- **Selected text**

Today's ceremonies on Capitol Hill will see several novelties, including the formal election of Nancy Pelosi as the first female Speaker of the House in US history, and the swearing-in of Keith Ellison, who will represent a Minnesota district as America's first Muslim member of Congress. He will take the oath on the Koran - or, more precisely, an English translation of the Koran that once belonged to Thomas Jefferson, the third US president.

The biggest novelty of all however, is that George Bush will for the first time be facing a House and Senate both run by the Democrats, setting the stage for almost inevitable confrontation between the White House and the legislature for the last two years of Mr Bush's final term.

As the two sides made their final preparations for the new session, both made symbolic appeals for bipartisanship and co-operation in the public good.

"The next two years can be fruitful ones," Mr Bush wrote in The Wall Street Journal. "We can show people that Republicans and Democrats can come together." Speaking after meeting with his cabinet yesterday on the eve of the new Congress, he urged Democrats to help rein in government spending through the practice of "earmarks", whereby spending projects are secretly slipped into legislation without scrutiny. He also followed several of his predecessors in asking for a "line item veto", allowing him to veto such individual clauses of a measure without killing the entire bill.

But he warned: "If the Congress chooses to pass bills that are simply political statements, they will have chosen stalemate" - a clear threat that he would use his veto to block bills he does not like. With only small majorities in both chambers, the Democrats have no chance of assembling the two-thirds majority required to overrule him. Indeed, the veto shadow hangs over the raft of measures that Ms Pelosi intends to push through the House in its first 100 hours of business in the next two weeks.

Stored data:

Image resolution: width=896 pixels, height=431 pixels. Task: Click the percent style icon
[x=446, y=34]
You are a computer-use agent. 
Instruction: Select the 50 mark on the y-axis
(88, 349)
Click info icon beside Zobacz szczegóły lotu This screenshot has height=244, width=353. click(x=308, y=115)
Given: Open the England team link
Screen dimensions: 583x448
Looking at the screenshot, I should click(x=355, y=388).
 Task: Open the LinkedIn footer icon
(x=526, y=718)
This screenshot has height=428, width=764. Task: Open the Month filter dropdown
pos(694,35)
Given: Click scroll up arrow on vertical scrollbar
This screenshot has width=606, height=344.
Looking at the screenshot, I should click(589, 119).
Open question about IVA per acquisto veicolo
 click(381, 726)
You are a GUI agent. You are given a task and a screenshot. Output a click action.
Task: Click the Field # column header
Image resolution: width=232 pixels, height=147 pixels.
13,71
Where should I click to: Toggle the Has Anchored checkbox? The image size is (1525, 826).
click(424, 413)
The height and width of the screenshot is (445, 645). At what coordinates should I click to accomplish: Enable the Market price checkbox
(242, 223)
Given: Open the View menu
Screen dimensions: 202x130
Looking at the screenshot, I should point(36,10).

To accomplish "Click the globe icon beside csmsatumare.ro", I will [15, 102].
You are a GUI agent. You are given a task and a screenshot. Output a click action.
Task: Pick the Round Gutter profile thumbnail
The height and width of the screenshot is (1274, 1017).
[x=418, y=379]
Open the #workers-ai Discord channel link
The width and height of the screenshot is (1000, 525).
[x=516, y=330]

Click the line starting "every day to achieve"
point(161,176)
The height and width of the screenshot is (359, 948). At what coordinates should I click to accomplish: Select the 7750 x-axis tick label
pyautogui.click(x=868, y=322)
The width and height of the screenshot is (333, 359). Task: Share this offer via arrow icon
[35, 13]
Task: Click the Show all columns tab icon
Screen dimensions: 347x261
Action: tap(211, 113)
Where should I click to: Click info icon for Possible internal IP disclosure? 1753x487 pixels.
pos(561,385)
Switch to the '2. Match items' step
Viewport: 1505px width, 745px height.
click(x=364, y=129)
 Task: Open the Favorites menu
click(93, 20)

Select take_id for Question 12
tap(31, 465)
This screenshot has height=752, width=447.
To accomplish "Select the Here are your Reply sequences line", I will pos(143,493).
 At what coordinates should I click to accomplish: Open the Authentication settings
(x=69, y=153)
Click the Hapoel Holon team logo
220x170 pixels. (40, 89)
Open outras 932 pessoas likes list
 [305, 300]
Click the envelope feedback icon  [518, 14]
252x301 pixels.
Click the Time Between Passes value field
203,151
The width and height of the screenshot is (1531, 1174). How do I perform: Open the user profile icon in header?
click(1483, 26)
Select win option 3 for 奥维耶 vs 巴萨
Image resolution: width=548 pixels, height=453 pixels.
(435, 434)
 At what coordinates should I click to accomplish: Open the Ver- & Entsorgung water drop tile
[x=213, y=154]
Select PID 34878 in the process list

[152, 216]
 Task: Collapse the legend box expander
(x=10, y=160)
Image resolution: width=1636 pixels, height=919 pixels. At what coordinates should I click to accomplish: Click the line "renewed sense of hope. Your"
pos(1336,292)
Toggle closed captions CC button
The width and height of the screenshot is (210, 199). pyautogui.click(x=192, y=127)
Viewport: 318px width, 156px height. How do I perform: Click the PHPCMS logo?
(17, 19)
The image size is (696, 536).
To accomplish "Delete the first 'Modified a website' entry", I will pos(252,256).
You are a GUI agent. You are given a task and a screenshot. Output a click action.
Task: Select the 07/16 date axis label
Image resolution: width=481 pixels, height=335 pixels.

- **Assigned task A**
In the article on the new Congress, whose copy of the Koran will Keith Ellison take his oath on?
- **Assigned task B**
According to the article on the new Congress, why can the Democrats not overrule a veto by Mr Bush?
- **Assigned task C**
Resume the article on the new Congress from the point where it stops.

- **Exercise output A**
An English translation of the Koran that once belonged to Thomas Jefferson.

- **Exercise output B**
Overruling a veto requires a two-thirds majority. The Democrats hold only small majorities in both chambers, so they have no chance of assembling one.

- **Exercise output C**
They include relatively uncontroversial items such as tighter ethics rules for Congressmen in the wake of recent lobbying scandals, and an increase in the minimum wage from $5.75 (£3) to $7.25 per hour - the first such boost since 1997, and a plan Mr Bush has signalled he will not oppose.

Other proposals are almost certain to run into White House objections, among them a vote on expanding embryonic stem cell research, an idea that has wide public support but which Mr Bush blocked in 2005 on the only occasion he has wielded the veto in his six years in office.

Equally uncertain is the fate of the Democrats' plan to vote down a ban on the government negotiating with the politically powerful pharmaceutical companies to lower drug prices under the Medicare public health programme.

The "100 hour" initiative will also be an early test of how the Democrats intend to run Congress after 12 years in the minority when they were increasingly cut out of the legislative process. During the mid-term campaign, Ms Pelosi and her colleagues promised to give a Republican minority a greater say in shaping legislation. However, many Democrats want the party to give as good as it got.

One thing that will not change is the rules for television coverage of the House, which is currently limited to close-up images of floor speeches. The rules do not allow panning shots that would show that, in 99 cases out of 100, the speeches were made to an empty chamber. C-Span, the network which covers Congress, pleaded for more flexible rules last month.

But Ms Pelosi refused the request, claiming that the present system "best preserved the dignity and decorum" of the House".